L'industrie textile a pris son essor à Sainte-Marie-aux-Mines après le déclin des mines. Vers 1755, des bourgeois de Mulhouse, Philippe Steffan, Médard Zetter, et Henri Bregentzer, gênés par des mesures de protection édictées par les échevins mulhousiens sous la pression des corporations, s'installent dans le Val de Lièpvre. Jean-Georges Réber les rejoint rapidement et c'est sous son emprise qu'ils créent des manufactures textiles : filatures et tissages de toile de coton, lin et chanvre. Les premiers tissus à la mode tissés portent le nom de " siamoises ". Ce sont de grossières imitations des étoffes importées à la cour du roi par l'ambassadeur du Siam.

 

En 1793, cette industrie prospère dans la vallée, occupant 4000 ouvriers répartis dans 21 usines. La filature artisanale au rouet, pratiquée souvent à domicile, est remplacée par des machines à filer révolutionnaires : les " Müll Jenny ". Le premier quart du 19ème siècle voit le déclin des artisans bonnetiers, faiseurs de bas et drapiers établis, pour certains, longtemps avant l'arrivée des industriels mulhousiens. De nouveaux tissus plus fins et de meilleure qualité sont élaborés : " guingans ", " jaconas " et " cravates " en coton filé mécaniquement.

Maison Réber, devenue ensuite la fabrique de siamoises Blech à Sainte-Marie-aux-Mines - Lithographie de Engelmann vers 1823.

Création et production de l'article de Sainte-Marie

En 1837, on utilise pour la première fois de la soie en mélange avec du coton pour la fabrication de " madras " et " mouchoirs de Bombay ". Sept ans plus tard, c'est une véritable révolution avec l'introduction de la laine dans les " articles de Ste-Marie ".

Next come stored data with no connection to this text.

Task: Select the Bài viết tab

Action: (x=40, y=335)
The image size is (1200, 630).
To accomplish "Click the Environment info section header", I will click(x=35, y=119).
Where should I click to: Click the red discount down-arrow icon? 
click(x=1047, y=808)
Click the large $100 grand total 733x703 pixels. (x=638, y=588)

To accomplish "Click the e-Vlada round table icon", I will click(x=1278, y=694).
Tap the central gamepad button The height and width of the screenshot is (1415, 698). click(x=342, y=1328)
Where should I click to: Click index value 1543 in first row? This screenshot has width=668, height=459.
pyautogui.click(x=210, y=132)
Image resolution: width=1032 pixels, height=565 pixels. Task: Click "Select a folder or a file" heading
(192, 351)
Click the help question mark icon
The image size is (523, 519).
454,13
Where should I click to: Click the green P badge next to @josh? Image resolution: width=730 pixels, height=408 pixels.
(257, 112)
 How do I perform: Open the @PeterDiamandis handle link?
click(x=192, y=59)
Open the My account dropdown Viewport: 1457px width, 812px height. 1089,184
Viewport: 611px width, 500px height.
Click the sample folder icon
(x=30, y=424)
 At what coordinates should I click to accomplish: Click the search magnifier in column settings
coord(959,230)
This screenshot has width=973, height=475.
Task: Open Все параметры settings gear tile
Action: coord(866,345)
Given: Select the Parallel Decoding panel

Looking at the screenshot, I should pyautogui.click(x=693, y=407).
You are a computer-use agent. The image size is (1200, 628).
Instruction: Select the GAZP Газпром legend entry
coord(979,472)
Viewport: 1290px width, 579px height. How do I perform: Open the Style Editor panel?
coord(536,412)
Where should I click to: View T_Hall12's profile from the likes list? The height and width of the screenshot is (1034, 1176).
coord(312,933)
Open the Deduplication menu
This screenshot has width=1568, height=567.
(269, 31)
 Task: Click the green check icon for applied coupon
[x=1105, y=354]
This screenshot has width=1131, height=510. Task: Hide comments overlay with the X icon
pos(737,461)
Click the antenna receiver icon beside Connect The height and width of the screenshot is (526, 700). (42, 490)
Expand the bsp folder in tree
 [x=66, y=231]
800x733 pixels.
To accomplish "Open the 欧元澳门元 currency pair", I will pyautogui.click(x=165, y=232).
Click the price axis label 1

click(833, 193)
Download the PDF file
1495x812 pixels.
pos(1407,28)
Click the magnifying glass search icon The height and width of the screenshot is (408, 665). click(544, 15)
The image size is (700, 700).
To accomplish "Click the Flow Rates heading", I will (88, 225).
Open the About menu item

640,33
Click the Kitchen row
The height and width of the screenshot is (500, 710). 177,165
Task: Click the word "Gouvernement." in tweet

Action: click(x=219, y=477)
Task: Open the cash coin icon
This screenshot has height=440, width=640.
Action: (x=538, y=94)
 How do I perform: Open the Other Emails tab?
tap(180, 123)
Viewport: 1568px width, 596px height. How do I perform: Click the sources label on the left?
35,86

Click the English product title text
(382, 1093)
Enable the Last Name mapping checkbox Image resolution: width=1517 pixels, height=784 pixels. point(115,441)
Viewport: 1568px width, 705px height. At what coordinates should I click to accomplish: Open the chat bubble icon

Tisserand du Val de Lièpvre et son métier à tisser. Gravure de Lix

L'utilisation du système à tisser Jacquard permet beaucoup plus de fantaisie dans l'élaboration des étoffes. Avant la guerre de 1870, le textile atteint des sommets avec 15.000 ouvriers, 12.000 métiers à tisser à bras et déjà 1.200/1300 métiers mécaniques. La teinture du tissu en uni se développe dès 1860, et les apprêteurs traitent des qualités sophistiquées, au toucher agréable, grâce aux eaux non calcaires des sources de la montagne. D'innombrables petits ateliers répartis dans la vallée et au-delà, alimentés par les usines mères renforcent la production durant les périodes fastes. On produit des velours de laine, amazones, crêpons, baptistes, popelines et autres voiles. Les " écossais de Ste-Marie " auront la côte durant de nombreuses décennies.

 

Des incertitudes de l'Entre-Deux-Guerres au déclin

Après la première guerre mondiale et une reprise des affaires, la crise économique mondiale des années 1930 à 1936 frappe de plein fouet le textile. La vallée compte 25% de chômeurs et vingt établissements ferment leurs portes. A la reprise, il reste malgré tout encore 23 usines, occupant 4.000 personnes.

Publicité pour le lavablaine, mélange de laine et coton

Après 4 nouvelles années de guerre où les établissements tournent au ralenti, la prospérité revient. Sainte-Marie est toujours un grand centre lainier de l'hexagone dont les étoffes alimentent la haute-couture. Les tissus écossais sont toujours à la mode. Les tissages et teinturiers-apprêteurs se modernisent, les filés en matières artificielles ou synthétiques sont utilisés, les métiers à tisser s'automatisent.

Mais à partir de 1954 des mutations s'opèrent dans le métier. Les pays sous-développés, avec une main d'œuvre à bas prix attirent les investisseurs. En Afrique et en Asie se montent des usines avec un parc machine performant. Malgré leur diversification, les entreprises locales sont touchées de plein fouet et tentent de résister. En 1970, on compte encore 2.400 personnes occupées dans cette branche dans la vallée. Une trentaine d'années plus tard, le dernier tissage ferme ses portes. A ce jour, il ne reste plus qu'un teinturier sur fil et un petit atelier artisanal de tissage. Deux siècles et demi d'industrie textile ont ainsi contribués à la renommée de Sainte-Marie-aux-Mines, fournisseur des plus grands noms de la haute couture parisienne.